Taranto, operatori mandati a casa: ma prosegue la richiesta di lavoro supplementare
La denuncia delle sigle sindacali sulla situazione che riguarda circa 30 lavoratori in staff leasing del contact center Teleperformance
I sindacati di Taranto denunciano la situazione che riguarda circa 30 lavoratori in staff leasing del contact center Teleperformance, per i quali si profila il licenziamento dall’1 marzo. Una scelta che, evidenziano le sigle, arriva nonostante agli operatori, sia diretti sia indiretti, vengano ancora richieste ore di straordinario. Tale comunicazione sarebbe stata trasmessa senza alcun confronto preventivo con le agenzie interinali né con le sigle sindacali.

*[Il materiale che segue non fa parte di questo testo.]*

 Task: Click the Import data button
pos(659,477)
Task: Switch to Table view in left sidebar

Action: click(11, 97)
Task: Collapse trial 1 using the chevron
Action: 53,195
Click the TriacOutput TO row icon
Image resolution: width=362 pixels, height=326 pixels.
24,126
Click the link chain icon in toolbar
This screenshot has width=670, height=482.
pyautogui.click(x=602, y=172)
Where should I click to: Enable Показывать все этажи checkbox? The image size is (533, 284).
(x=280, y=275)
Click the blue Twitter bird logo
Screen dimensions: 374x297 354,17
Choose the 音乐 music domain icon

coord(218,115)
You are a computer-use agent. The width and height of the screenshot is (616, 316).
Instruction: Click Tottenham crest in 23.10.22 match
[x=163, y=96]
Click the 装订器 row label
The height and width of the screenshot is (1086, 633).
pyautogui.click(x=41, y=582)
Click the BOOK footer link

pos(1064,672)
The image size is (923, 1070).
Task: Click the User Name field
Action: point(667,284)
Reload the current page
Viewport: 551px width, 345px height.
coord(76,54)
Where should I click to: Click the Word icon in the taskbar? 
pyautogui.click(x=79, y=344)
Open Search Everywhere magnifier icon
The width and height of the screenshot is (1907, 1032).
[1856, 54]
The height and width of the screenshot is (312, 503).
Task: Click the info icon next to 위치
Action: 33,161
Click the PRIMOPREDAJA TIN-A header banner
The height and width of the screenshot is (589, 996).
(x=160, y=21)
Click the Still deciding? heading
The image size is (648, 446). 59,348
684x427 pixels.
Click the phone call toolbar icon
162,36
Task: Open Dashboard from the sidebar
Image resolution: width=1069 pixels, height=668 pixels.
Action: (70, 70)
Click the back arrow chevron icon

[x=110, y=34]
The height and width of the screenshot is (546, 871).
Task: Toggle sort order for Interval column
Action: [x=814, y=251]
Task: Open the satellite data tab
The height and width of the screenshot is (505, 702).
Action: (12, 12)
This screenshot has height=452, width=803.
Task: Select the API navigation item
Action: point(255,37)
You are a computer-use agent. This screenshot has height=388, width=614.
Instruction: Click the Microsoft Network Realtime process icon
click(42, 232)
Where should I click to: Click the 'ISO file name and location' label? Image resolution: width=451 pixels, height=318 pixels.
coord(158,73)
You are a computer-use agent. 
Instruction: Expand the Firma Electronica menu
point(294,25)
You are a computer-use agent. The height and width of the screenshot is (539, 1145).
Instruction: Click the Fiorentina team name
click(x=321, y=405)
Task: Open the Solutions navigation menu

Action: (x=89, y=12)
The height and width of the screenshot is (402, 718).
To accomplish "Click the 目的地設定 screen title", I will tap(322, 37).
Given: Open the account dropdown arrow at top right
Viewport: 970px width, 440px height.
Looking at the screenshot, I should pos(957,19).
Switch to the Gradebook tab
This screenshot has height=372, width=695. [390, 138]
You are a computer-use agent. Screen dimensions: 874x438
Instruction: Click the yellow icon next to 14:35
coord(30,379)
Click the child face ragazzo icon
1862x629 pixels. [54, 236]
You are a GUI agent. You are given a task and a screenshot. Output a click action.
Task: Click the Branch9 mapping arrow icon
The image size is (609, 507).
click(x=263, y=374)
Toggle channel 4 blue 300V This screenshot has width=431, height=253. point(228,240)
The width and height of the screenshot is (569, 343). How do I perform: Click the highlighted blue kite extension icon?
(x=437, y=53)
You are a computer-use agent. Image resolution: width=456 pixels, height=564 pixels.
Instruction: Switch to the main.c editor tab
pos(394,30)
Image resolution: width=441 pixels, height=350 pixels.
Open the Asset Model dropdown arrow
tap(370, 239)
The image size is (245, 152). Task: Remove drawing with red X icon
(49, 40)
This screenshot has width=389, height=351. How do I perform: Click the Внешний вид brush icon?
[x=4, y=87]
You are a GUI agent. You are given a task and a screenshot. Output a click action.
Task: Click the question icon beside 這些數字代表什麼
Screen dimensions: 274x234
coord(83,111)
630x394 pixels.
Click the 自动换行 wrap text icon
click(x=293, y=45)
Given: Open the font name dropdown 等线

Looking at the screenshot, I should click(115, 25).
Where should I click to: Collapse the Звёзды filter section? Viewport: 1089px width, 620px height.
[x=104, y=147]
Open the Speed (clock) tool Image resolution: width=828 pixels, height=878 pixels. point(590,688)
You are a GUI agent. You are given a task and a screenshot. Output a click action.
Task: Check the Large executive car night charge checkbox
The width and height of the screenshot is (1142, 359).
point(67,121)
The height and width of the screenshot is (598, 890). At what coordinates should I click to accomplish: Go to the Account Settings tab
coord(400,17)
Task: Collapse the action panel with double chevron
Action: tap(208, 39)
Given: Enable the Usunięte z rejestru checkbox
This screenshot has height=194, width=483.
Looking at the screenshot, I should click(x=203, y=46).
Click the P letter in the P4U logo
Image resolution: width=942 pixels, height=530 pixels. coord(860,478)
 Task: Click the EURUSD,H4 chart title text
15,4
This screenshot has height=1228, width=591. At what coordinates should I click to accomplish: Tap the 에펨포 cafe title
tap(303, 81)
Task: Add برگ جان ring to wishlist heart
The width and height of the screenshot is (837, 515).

Come riportato da Ansa, Christian Della Porta della Fistel Cisl parla di "decisione unilaterale che ignora la contrattazione". "I più deboli vengono usati come ammortizzatori sociali", aggiunge Tiziana Ronsisvalle della Slc Cgil. Luca Surico del Nidil Cgil definisce i somministrati "agnelli sacrificali. Si tratta di lavoratori anche con sette anni di anzianità di servizio che si vedono chiudere la missione da un giorno all'altro senza in realtà capire quali sono le motivazioni, perchè sono stati scelti proprio loro". Concetta Simeone della Felsa Cisl evidenzia invece quella che ritiene una contraddizione: "Come si può - afferma - chiedere lavoro extra a chi resta e mandare via circa 30 somministrati senza criterio oggettivo?". I sindacati hanno proclamato lo stato di agitazione e chiesto un incontro urgente con Teleperformance e le otto agenzie coinvolte nella gestione dei lavoratori.